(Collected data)

────────────────────

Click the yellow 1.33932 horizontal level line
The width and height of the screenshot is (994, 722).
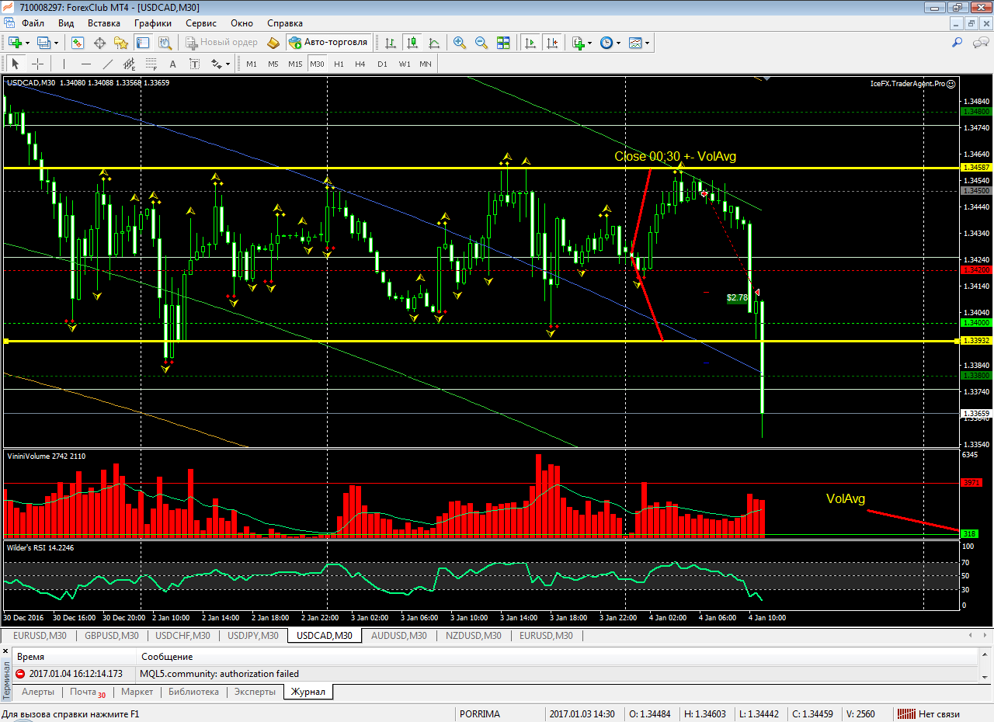466,341
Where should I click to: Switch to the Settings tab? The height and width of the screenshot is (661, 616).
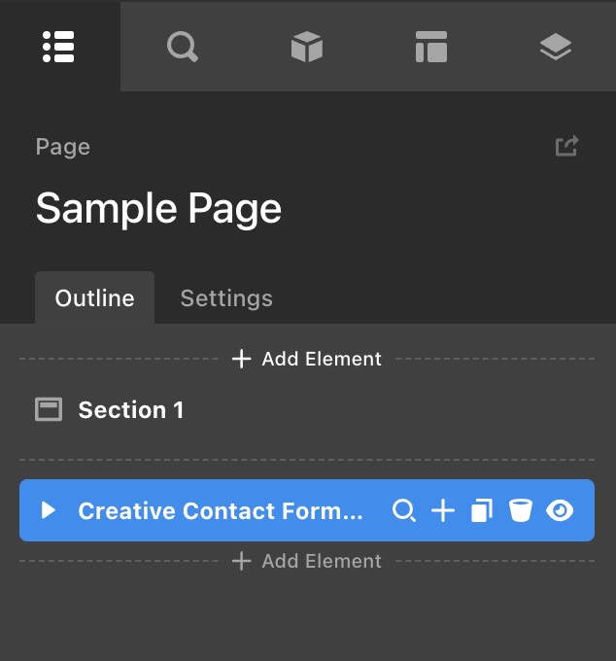point(226,298)
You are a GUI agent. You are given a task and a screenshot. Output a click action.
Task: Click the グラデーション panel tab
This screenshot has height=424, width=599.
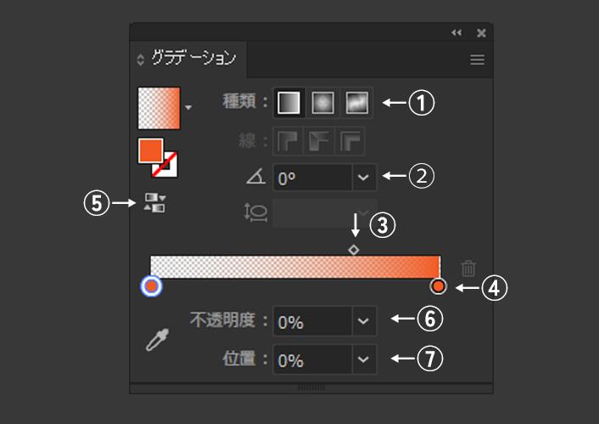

────────────────────

(What you have to do) Copy exactly, please, every line from the one holding "The width and" through the last line of the data, both ends included, and no pictures.

(Finished exercise)
The width and height of the screenshot is (994, 722).
466,341
Where should I click to: Switch to the Settings tab? The height and width of the screenshot is (661, 616).
point(226,298)
You are a GUI agent. You are given a task and a screenshot. Output a click action.
Task: Click the グラデーション panel tab
This screenshot has height=424, width=599.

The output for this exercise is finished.